Start of Block

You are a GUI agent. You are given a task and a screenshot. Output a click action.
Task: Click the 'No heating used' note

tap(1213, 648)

End of Block
Start of Block

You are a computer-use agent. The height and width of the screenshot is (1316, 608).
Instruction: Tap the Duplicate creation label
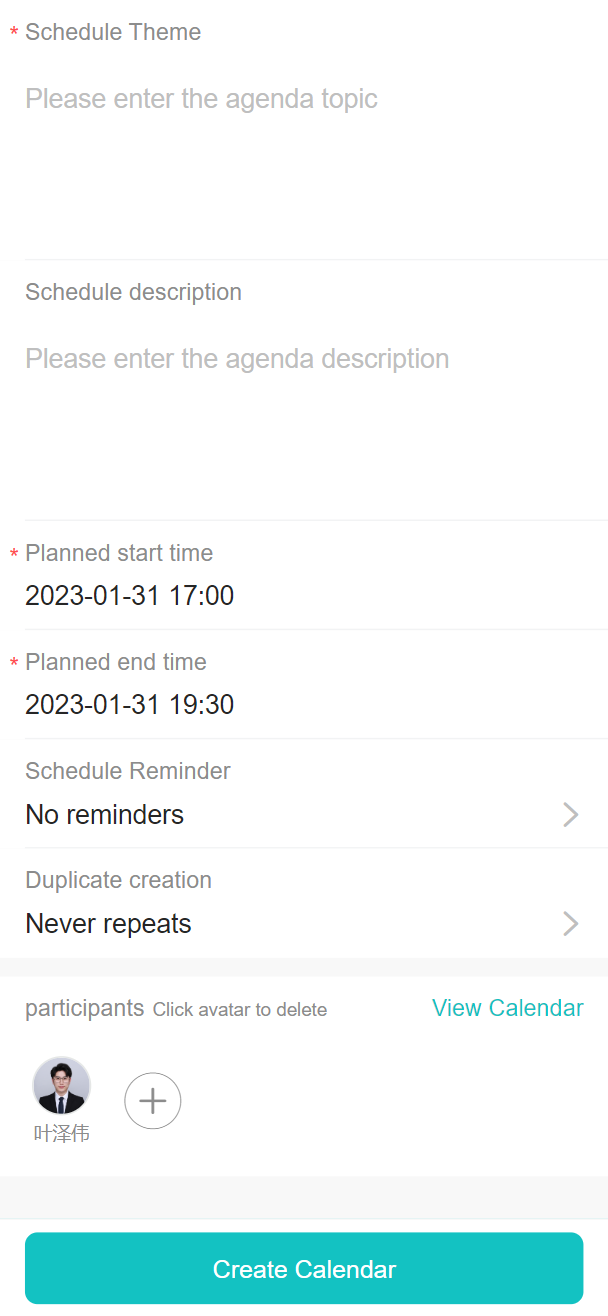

End of Block

- [Task brief] Using the entries shown above, reproduce verbatim the lines from the line bearing "You are a computer-use" to the line bearing "Instruction: Tap the Duplicate creation label", inclusive.

- [Exercise result]
You are a computer-use agent. The height and width of the screenshot is (1316, 608).
Instruction: Tap the Duplicate creation label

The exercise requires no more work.